Extrait choisi:
+++

L'exposition présente une cinquantaine d'originaux, sur les 300 pièces exposées, et notamment des dessins préparatoires, dans lesquels on peut admirer la patte de ce génie du mouvement et de l'expression. "Ce sont des pièces rares, car à l'époque on avait pas le même attachement aux originaux. Les auteurs de BD n'avaient pas l'impression de faire des œuvres, et donc beaucoup de choses ont été perdues. Et puis il n'y a toujours pas aujourd'hui de lieu de conservation, comme pour Hergé", souligne Jérôme Bessière.

+++

Extrait des données:
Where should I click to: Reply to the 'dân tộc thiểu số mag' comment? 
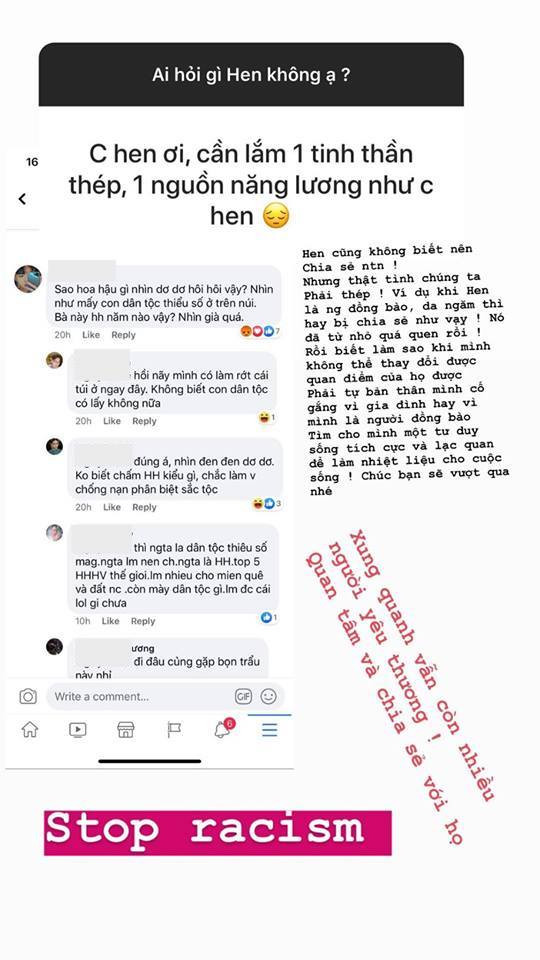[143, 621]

+++

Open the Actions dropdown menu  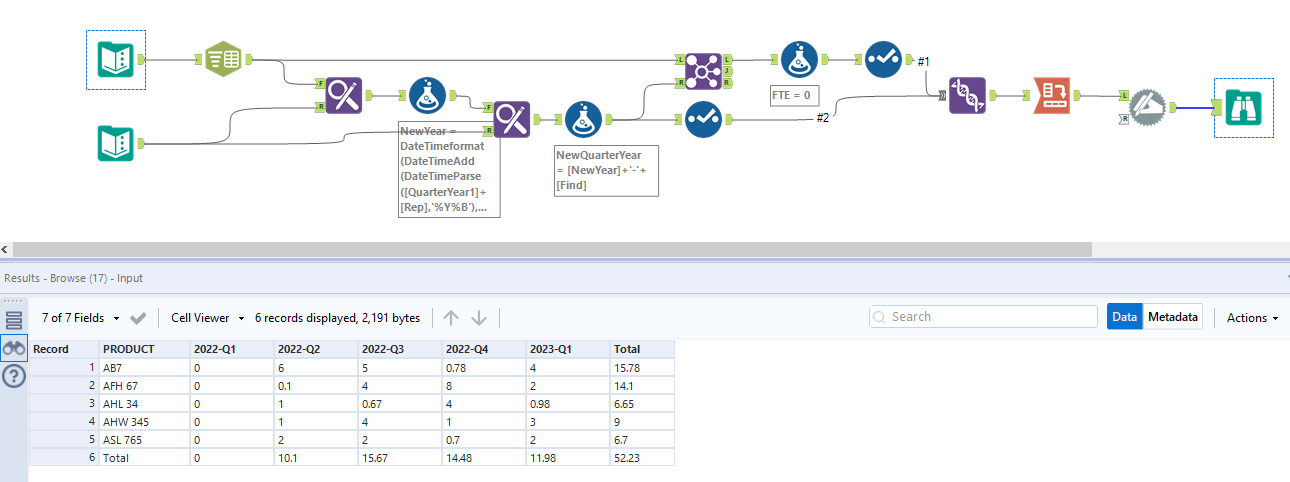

+++

À faire:
A - Répondez à ces questions sur le texte de l'exposition :
(i) Sur les 300 pièces exposées, combien sont des originaux ?
(ii) Que peut-on admirer dans les dessins préparatoires ?
(iii) D'après Jérôme Bessière, pourquoi beaucoup de choses ont-elles été perdues ?
B - Recopiez le passage du texte de l'exposition qui commence aux mots "L'exposition présente une" et s'arrête après "souligne Jérôme Bessière.".
C - Prolongez le texte de l'exposition en reprenant juste après sa dernière phrase.

Réponses:
A -
(i) Une cinquantaine.
(ii) La patte de ce génie du mouvement et de l'expression.
(iii) Les auteurs de BD n'avaient pas l'impression de faire des œuvres.

B -
L'exposition présente une cinquantaine d'originaux, sur les 300 pièces exposées, et notamment des dessins préparatoires, dans lesquels on peut admirer la patte de ce génie du mouvement et de l'expression. "Ce sont des pièces rares, car à l'époque on avait pas le même attachement aux originaux. Les auteurs de BD n'avaient pas l'impression de faire des œuvres, et donc beaucoup de choses ont été perdues. Et puis il n'y a toujours pas aujourd'hui de lieu de conservation, comme pour Hergé", souligne Jérôme Bessière.

C -
Cette très riche exposition est accompagnée par des textes de Franquin judicieusement choisis (on peut les repérer sur des cartels signalés par une bande jaune), des mises en perspectives passionnantes, et plein de belles surprises, comme des photographies de ceux, bien réels, qui ont inspiré les personnages de la série…
Pour finir, laissons la parole à Franquin :
L'exposition, déjà visitée par plus de 100 000 visiteurs, est une occasion de faire plus ample connaissance avec ce personnage bourré de drôlerie et de poésie, qui donne envie de se replonger dans ses albums. Et pour prolonger le bonheur : le beau catalogue de l'exposition, édité par les éditions Dupuis en collaboration avec la BPI.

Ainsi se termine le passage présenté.